Over the years we have worked with children, it is very clear to me that there are numerous benefits of the Forest School approach to childhood development and emotional well being.
It has been a challenge moving from being a primary school teacher to a Forest school leader, but a very exciting and rewarding challenge at that! Unfortunately in these times, despite it going against beliefs in what education should be, teachers are driven by targets instead of what is needed by the children they desire to support. The Forest School ethos of child led learning and play has opened my eyes as to what can be achieved by the child who is left to explore and my role as an adult to observe and facilitate.
As a teacher and a parent myself we are often in a rush to get things done, tasks complete and ready to move onto the next thing. However Forest School has forced me to slow down and take the time to not worry about the outcome, but what is learnt in the process.

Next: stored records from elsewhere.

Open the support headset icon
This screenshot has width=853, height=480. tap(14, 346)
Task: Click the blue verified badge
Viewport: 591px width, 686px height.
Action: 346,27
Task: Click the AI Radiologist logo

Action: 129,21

As an adult, I know I will not be alone when I say I often struggle trying something new, despite the enjoyment and satisfaction that it may bring. During my Forest School training, we carried out several creative activities and I often found myself saying things like, “Mine’s not very good,” or, “I’m not very good at this.” I also remember being in staff INSETs where similar things would be uttered. Recently I have been listening to The Forest School Podcast which made me reflect on these vocalisations. Do we really think we are not good at these things or are we looking for reassurance or a get out clause if others do not think our work or ideas are any good? How does this impact on the children we work with? Are we being good role models of learning?
Through our parent and toddler classes and our sessions in schools, we often see parents, teachers and teaching assistants getting caught up (through nothing but wanting the best for the children) in the idea that things need to be done in a certain way, “Am I doing it right?” or, “How do I do it?” We are so conditioned into the idea that something has to be right that we are not always great models of learning when these thoughts are shared about our own work in front of the children. It is not the product but the process that is important and so I take great joy in replying, “There is no right or wrong on this task. You have the freedom to choose how you solve the problem or create.” It feels very refreshing.

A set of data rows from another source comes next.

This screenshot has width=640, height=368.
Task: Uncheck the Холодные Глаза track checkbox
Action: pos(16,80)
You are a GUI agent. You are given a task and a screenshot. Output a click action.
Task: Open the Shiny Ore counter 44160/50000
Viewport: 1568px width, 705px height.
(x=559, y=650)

Of course, we are there to support the child in learning new skills when they desire them and are ready to use them, but this approach is very refreshing for me.
This leads me on to what Forest School means for adults.
I love what Forest School has given me in terms of improving my mental health and well-being. Being in the big outdoors has given me peace, calm, confidence, new challenges, excitement, joy and friendship. Taking time to slow down and notice small changes in the environment as it moves through the seasons is very satisfying.
So is Forest School just for children? I don’t think so.
When our parents attend sessions, it is not like other stay and play sessions or toddler groups. I feel we offer so much more. Being a parent to a young child or several young children is emotionally and physically draining. Sometimes it is so hard to get out of the house, but when you do, it usually feels good. At our groups, new parents often start off thinking it is all about their child; they have to get their child to sit and listen and join in. But Forest School is not this. We offer the chance for children to explore and for parents to take time out of their day to slow down and enjoy being outside. So as the course runs on, parents often start to realise they can get just as much benefit from the sessions as their child and they should not feel guilty about this! I know Forest School has helped me.
So embrace your inner child, take time to slow down and allow yourself to enjoy a bit of woodland craft, cooking around the fire and observing nature. Listen to the birds and breathe in the fresh air. And most importantly don’t make excuses for what you do or enjoy. We are all fabulous and to have fun is a great privilege and a right we all deserve.